TRY IT:
Each of the entries beneath this task should be written out exactly.

THE INPUT:
──────
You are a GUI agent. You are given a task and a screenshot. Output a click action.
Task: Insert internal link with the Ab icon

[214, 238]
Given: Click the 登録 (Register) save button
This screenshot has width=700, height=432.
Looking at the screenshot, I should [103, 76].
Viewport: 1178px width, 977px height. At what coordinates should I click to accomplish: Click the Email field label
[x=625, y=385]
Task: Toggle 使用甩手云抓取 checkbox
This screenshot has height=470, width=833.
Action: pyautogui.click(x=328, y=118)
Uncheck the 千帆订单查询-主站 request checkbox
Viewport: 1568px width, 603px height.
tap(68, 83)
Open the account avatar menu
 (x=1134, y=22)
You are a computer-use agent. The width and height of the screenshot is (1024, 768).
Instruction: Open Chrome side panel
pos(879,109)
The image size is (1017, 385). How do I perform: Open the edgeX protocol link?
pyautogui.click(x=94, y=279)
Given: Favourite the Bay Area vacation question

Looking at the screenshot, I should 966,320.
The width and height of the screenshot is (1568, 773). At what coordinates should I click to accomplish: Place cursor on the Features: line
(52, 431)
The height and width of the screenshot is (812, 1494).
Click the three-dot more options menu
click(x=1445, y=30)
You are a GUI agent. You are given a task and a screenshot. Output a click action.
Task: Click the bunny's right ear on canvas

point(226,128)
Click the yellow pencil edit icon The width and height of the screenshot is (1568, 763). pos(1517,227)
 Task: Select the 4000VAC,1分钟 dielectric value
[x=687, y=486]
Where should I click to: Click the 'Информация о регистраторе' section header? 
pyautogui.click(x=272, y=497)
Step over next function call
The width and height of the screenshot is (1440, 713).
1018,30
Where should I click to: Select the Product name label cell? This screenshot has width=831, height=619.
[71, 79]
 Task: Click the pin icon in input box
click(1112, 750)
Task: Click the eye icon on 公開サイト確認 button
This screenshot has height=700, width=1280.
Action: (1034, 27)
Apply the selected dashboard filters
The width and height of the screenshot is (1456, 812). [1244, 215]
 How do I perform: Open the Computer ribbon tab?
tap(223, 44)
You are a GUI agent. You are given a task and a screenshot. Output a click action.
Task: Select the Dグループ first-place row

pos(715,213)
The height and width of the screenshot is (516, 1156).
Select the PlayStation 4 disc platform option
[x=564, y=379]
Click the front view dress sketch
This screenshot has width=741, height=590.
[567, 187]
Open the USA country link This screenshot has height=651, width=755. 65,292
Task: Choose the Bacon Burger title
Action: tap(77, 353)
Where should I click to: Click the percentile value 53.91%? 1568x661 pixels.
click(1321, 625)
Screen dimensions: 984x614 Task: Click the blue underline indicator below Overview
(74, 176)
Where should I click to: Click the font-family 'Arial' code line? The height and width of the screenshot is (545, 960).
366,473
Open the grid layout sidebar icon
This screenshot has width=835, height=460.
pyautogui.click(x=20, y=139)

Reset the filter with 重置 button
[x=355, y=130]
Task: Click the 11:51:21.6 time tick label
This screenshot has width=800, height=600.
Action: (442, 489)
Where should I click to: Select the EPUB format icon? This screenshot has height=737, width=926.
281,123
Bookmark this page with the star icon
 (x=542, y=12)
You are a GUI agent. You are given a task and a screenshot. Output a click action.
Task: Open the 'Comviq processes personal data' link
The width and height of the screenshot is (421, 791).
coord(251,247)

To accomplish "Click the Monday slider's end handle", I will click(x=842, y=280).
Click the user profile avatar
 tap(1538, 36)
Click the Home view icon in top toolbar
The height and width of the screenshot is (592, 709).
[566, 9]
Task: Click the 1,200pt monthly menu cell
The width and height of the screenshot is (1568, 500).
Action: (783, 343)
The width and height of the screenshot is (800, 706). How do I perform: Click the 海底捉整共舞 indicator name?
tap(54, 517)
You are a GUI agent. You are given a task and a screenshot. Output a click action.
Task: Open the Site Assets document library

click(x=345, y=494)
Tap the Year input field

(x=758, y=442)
──────
RESPONSE TO THE TASK:
You are a GUI agent. You are given a task and a screenshot. Output a click action.
Task: Insert internal link with the Ab icon

[214, 238]
Given: Click the 登録 (Register) save button
This screenshot has width=700, height=432.
Looking at the screenshot, I should [103, 76].
Viewport: 1178px width, 977px height. At what coordinates should I click to accomplish: Click the Email field label
[x=625, y=385]
Task: Toggle 使用甩手云抓取 checkbox
This screenshot has height=470, width=833.
Action: pyautogui.click(x=328, y=118)
Uncheck the 千帆订单查询-主站 request checkbox
Viewport: 1568px width, 603px height.
tap(68, 83)
Open the account avatar menu
 (x=1134, y=22)
You are a computer-use agent. The width and height of the screenshot is (1024, 768).
Instruction: Open Chrome side panel
pos(879,109)
The image size is (1017, 385). How do I perform: Open the edgeX protocol link?
pyautogui.click(x=94, y=279)
Given: Favourite the Bay Area vacation question

Looking at the screenshot, I should 966,320.
The width and height of the screenshot is (1568, 773). At what coordinates should I click to accomplish: Place cursor on the Features: line
(52, 431)
The height and width of the screenshot is (812, 1494).
Click the three-dot more options menu
click(x=1445, y=30)
You are a GUI agent. You are given a task and a screenshot. Output a click action.
Task: Click the bunny's right ear on canvas

point(226,128)
Click the yellow pencil edit icon The width and height of the screenshot is (1568, 763). pos(1517,227)
 Task: Select the 4000VAC,1分钟 dielectric value
[x=687, y=486]
Where should I click to: Click the 'Информация о регистраторе' section header? 
pyautogui.click(x=272, y=497)
Step over next function call
The width and height of the screenshot is (1440, 713).
1018,30
Where should I click to: Select the Product name label cell? This screenshot has width=831, height=619.
[71, 79]
 Task: Click the pin icon in input box
click(1112, 750)
Task: Click the eye icon on 公開サイト確認 button
This screenshot has height=700, width=1280.
Action: (1034, 27)
Apply the selected dashboard filters
The width and height of the screenshot is (1456, 812). [1244, 215]
 How do I perform: Open the Computer ribbon tab?
tap(223, 44)
You are a GUI agent. You are given a task and a screenshot. Output a click action.
Task: Select the Dグループ first-place row

pos(715,213)
The height and width of the screenshot is (516, 1156).
Select the PlayStation 4 disc platform option
[x=564, y=379]
Click the front view dress sketch
This screenshot has width=741, height=590.
[567, 187]
Open the USA country link This screenshot has height=651, width=755. 65,292
Task: Choose the Bacon Burger title
Action: tap(77, 353)
Where should I click to: Click the percentile value 53.91%? 1568x661 pixels.
click(1321, 625)
Screen dimensions: 984x614 Task: Click the blue underline indicator below Overview
(74, 176)
Where should I click to: Click the font-family 'Arial' code line? The height and width of the screenshot is (545, 960).
366,473
Open the grid layout sidebar icon
This screenshot has width=835, height=460.
pyautogui.click(x=20, y=139)

Reset the filter with 重置 button
[x=355, y=130]
Task: Click the 11:51:21.6 time tick label
This screenshot has width=800, height=600.
Action: (442, 489)
Where should I click to: Select the EPUB format icon? This screenshot has height=737, width=926.
281,123
Bookmark this page with the star icon
 (x=542, y=12)
You are a GUI agent. You are given a task and a screenshot. Output a click action.
Task: Open the 'Comviq processes personal data' link
The width and height of the screenshot is (421, 791).
coord(251,247)

To accomplish "Click the Monday slider's end handle", I will click(x=842, y=280).
Click the user profile avatar
 tap(1538, 36)
Click the Home view icon in top toolbar
The height and width of the screenshot is (592, 709).
[566, 9]
Task: Click the 1,200pt monthly menu cell
The width and height of the screenshot is (1568, 500).
Action: (783, 343)
The width and height of the screenshot is (800, 706). How do I perform: Click the 海底捉整共舞 indicator name?
tap(54, 517)
You are a GUI agent. You are given a task and a screenshot. Output a click action.
Task: Open the Site Assets document library

click(x=345, y=494)
Tap the Year input field

(x=758, y=442)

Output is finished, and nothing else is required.